* _Problem 1_: In the excerpt on online harms regulation below, restate the paragraph beginning "As is well known, the self-regulation model" as a short bulleted list that keeps its main facts.
* _Problem 2_: Carry on the excerpt on online harms regulation below, starting after its final sentence.

* _Page excerpt_:
______________________________
Whilst criminal law applies to online activity in the same way as offline activity, there is no overall regulator of online activity in the UK, and for content that is harmful, but not illegal, social media platforms self-regulate through “community standards” and “terms of use” that users agree to when joining.   Even though many platforms have a minimum age for use (often capped at 13) there is no age verification system, and previous legislative provisions, which imposed age verification requirements, were never brought into force.

As is well known, the self-regulation model can and does involve material which promotes violence, self-harm or cyberbullying, and include indecent, disturbing or misleading content.  There is an increasing body of evidence of harm being caused to children in particular, by exposure to indecent content (whether legal or not), as well as cyberbullying, revenge porn and sites promoting eating disorders (aka ‘pro- ana sites’) and suicide.  Platforms used by millions for posting social content can and do become echo chambers where filter bubbles driven by algorithms result in the user being repeatedly exposed to one side of an argument rather than seeing a range of opinion, leading to widespread disinformation.

The basis of the current system, in which platforms are largely immune from content posted by others, is rooted in section 230 of The Communications Decency Act 1996 –  US legislation which provides immunity to owners of any ‘interactive computer service’ for anything posted online by third parties:

“No provider or user of an interactive computer service shall be treated as the publisher or speaker of any information provided by another information content provider.”

This creates the conundrum: even assuming there are statutory measures to prevent or remove content that is illegal (though query its effectiveness), what about content that is legal but potentially harmful?
______________________________
* _Stored data_:

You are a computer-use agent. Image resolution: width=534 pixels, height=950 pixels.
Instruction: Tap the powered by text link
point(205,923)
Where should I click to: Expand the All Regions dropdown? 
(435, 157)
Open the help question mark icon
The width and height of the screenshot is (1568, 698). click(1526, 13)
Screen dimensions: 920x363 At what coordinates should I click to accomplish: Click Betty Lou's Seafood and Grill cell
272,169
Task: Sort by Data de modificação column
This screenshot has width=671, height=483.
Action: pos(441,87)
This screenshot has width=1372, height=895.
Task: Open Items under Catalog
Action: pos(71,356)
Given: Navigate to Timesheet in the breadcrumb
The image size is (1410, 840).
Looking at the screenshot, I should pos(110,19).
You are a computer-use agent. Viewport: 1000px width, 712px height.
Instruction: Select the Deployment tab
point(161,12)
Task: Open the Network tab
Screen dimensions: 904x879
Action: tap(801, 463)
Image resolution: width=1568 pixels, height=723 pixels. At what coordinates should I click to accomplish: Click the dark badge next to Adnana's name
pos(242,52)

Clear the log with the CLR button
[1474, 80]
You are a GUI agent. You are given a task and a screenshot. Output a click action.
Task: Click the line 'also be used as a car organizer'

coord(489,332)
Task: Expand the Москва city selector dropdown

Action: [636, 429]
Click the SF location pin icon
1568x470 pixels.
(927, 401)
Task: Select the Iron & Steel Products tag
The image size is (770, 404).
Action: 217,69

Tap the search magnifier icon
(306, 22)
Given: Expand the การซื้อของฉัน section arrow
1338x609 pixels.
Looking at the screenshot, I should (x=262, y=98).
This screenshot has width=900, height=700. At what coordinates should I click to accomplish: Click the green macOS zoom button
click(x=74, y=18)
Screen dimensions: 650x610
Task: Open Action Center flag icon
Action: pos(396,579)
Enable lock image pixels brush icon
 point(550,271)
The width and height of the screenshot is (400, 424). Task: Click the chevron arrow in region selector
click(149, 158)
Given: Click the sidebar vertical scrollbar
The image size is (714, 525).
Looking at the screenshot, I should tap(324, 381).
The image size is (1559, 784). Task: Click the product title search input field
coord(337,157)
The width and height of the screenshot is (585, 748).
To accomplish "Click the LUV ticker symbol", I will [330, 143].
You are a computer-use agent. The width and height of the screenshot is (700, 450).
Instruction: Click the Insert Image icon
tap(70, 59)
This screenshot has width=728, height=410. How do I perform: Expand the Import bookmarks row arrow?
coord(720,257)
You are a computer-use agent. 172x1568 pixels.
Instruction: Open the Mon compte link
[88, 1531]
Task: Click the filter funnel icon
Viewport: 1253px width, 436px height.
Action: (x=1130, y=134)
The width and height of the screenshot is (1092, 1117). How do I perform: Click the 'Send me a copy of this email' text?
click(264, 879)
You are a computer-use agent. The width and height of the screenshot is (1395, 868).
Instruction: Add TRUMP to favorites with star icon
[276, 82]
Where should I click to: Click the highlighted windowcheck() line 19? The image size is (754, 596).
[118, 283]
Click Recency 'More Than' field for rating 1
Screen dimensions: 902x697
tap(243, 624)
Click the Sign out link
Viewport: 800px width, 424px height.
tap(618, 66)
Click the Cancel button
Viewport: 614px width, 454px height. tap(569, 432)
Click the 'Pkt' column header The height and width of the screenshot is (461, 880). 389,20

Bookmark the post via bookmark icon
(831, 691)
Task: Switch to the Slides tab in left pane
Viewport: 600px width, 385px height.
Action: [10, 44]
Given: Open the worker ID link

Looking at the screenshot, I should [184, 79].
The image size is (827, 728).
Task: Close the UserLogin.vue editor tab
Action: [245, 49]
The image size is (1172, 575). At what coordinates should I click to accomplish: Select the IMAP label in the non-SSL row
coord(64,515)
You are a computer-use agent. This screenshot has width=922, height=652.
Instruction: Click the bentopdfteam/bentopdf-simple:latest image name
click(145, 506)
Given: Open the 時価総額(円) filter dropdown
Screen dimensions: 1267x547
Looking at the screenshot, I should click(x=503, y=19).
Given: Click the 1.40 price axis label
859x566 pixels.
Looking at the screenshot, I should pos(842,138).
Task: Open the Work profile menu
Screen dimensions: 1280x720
______________________________
* _Task answer 1_:
- Under self-regulation, platforms can carry material promoting violence, self-harm or cyberbullying, as well as indecent, disturbing or misleading content.
- There is growing evidence of harm, particularly to children, from exposure to indecent content (legal or not), cyberbullying, revenge porn, and sites promoting eating disorders ("pro-ana sites") and suicide.
- Social platforms used by millions can become echo chambers. Algorithm-driven filter bubbles repeatedly show users one side of an argument instead of a range of opinion, leading to widespread disinformation.

* _Task answer 2_:
For example, 88% of all pornographic material reviewed on a “mainstream” pornographic website – Pornhub – involved physical aggression by men on women – commercial pornography has coalesced around a “homogenous script involving violence and female degradation.  This is not necessarily illegal, but its repeated exposure to curious children and teens is believed to have long-term adverse effects on their psyche, their views of what is ‘normal’, what is acceptable behaviour and their ability to form healthy sexual relationships going forward.  The outcry following the Everyone’s Invited website and Ofsted’s Rapid Review provides a snapshot of how widespread and detrimental these behaviour patterns are, and the young age at which they start being formed.

The Online Safety Bill

The ongoing calls for statutory regulation have been met with the Online Safety Bill published in May 2021, following the White Paper published in 2019.  The Bill is currently at pre-legislative scrutiny: a Joint Committee is looking at the Bill and has taken evidence from tech companies, children's charities and Ofcom.  It was due to report by 10 December 2021 but at the time of writing it does not appear to have done so, and indeed was still taking written evidence on that date.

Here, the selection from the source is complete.